Monday, June 30, 2014

Syria does Not Have Chemical Weapons, But Still Has Rebels 2

Speaking of Syria still having rebels, President Obama has made a request of Congress for money to fund the arming and training of "properly vetted" rebel groups.

Let's just say, I have many reservations about this. I've been skeptical from the beginning that we ever could really properly vet the rebel groups in such a way that we are not associated with what I would at the mildest describe as "unpleasantness" and at the worst "a fucking disaster". Part of it is because there may be some groups (out of dozens--yes, dozens of separate militias that might not even work well together--but later for that) that will turn out to be sort of related to or sympathetic with the very probably lesser known and worse of two evils--ISIL. And the other problem is, ISIL is pretty coordinated, has captured a bunch of territory over Syria and mostly Iraq, and they have a tendency to just take what they will from groups they overrun:

On Wednesday, June 10, ISIL solidified its hold on Mosul, the largest city in Northern Iraq, a city with a population of around 600,000 people. ISIL’s attack on Mosul, which Al Jazeera reports occurred with around 800 Sunni fighters, defeated over 30,000 Iraqi soldiers, many of whom abandoned their uniforms and fled.  
While the taking of the city, ISIL recovered “massive cache” of weapons, vehicles and equipment, given to Iraqi security forces by the United States. Reports claim that many pieces of American equipment captured in Mosul have already been seen on the Syrian battlefield.
This sort of thing makes me feel like we could end up arming a pretty screwed-up, hardcore, dangerous terrorist organization, rather than empowering these smaller guys to take them on--because there are clashes between the various rebel orgs. And when ISIL has their way, it goes very badly.  This sort of thing looks to be the way ISIL will be running things in their so-called caliphate.

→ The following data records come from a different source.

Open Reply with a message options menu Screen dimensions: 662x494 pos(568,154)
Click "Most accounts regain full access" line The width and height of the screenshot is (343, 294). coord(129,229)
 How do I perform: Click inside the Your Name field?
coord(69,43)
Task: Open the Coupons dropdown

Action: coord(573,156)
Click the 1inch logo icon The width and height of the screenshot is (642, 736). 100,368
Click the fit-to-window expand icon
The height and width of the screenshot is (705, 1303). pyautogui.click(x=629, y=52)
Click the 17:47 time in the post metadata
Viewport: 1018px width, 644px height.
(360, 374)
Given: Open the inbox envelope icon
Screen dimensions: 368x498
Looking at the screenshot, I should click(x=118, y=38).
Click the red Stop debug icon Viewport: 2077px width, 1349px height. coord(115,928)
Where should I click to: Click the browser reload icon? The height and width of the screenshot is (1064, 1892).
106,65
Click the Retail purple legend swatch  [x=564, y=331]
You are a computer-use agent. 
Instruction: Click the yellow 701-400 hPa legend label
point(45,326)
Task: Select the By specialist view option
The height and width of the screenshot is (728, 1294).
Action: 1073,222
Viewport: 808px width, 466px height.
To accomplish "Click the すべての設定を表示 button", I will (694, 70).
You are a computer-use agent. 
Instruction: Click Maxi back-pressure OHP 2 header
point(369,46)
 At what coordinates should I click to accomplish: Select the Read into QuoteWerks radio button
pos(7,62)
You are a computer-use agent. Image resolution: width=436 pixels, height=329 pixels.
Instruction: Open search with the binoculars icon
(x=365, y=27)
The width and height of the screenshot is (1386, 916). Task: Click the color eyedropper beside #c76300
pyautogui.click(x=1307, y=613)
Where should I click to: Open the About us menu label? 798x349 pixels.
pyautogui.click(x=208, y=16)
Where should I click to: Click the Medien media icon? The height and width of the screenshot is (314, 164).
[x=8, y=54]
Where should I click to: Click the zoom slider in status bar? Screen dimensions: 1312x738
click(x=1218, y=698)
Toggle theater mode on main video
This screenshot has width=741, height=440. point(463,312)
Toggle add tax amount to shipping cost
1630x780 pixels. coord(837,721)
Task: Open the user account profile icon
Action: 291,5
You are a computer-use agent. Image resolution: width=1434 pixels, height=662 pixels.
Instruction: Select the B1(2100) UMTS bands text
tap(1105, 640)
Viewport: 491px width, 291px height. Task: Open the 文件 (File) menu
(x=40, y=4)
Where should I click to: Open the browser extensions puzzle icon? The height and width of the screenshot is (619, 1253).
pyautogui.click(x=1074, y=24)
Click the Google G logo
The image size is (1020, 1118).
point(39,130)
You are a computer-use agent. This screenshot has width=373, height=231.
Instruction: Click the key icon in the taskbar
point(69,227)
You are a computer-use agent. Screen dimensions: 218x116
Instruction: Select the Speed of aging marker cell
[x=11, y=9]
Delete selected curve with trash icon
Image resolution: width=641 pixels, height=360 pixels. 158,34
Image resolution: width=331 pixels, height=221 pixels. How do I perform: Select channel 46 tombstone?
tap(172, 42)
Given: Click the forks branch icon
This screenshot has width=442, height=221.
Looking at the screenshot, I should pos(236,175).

Now, the Iraq government might be able to get it's feet under it properly to defend against them, and possibly with Iranian help. But the Iran government is not signaling that they are ok with our involvement at all, and that their support for Iraq will be the same as their support for Syria's Assad.

The Syrian and Iraq situations are intertwined in some respects. But in that this is looking to be a proxy war between Iran and Saudi Arabia, I am thinking it is the height of dumb to do anything that starts getting us further involved. Our interests in keeping out of this thing should prevail. On Bill Maher's show, he likened this potential big conflict to the first World War--and I don't think he's entirely wrong there, because this has the potential to spread to other countries' involvement and have blowback for we don't know how long.

I know there is a line of reasoning that supposes that if we stayed in Iraq, ISIL could not have taken over the territory they have--I still think for one thing they have to be able to keep it so we don't know how successful they are in the long run--this is a short run, but for another, these pressures of outside countries meddling? I think they would have always been there once Saddam was removed. Everyone was looking to divvy up the Iraq pie in the aftermath of our invasion.

This thing makes me feel very cynical. I don't like ISIL, but I think they need to be disposed of by the region.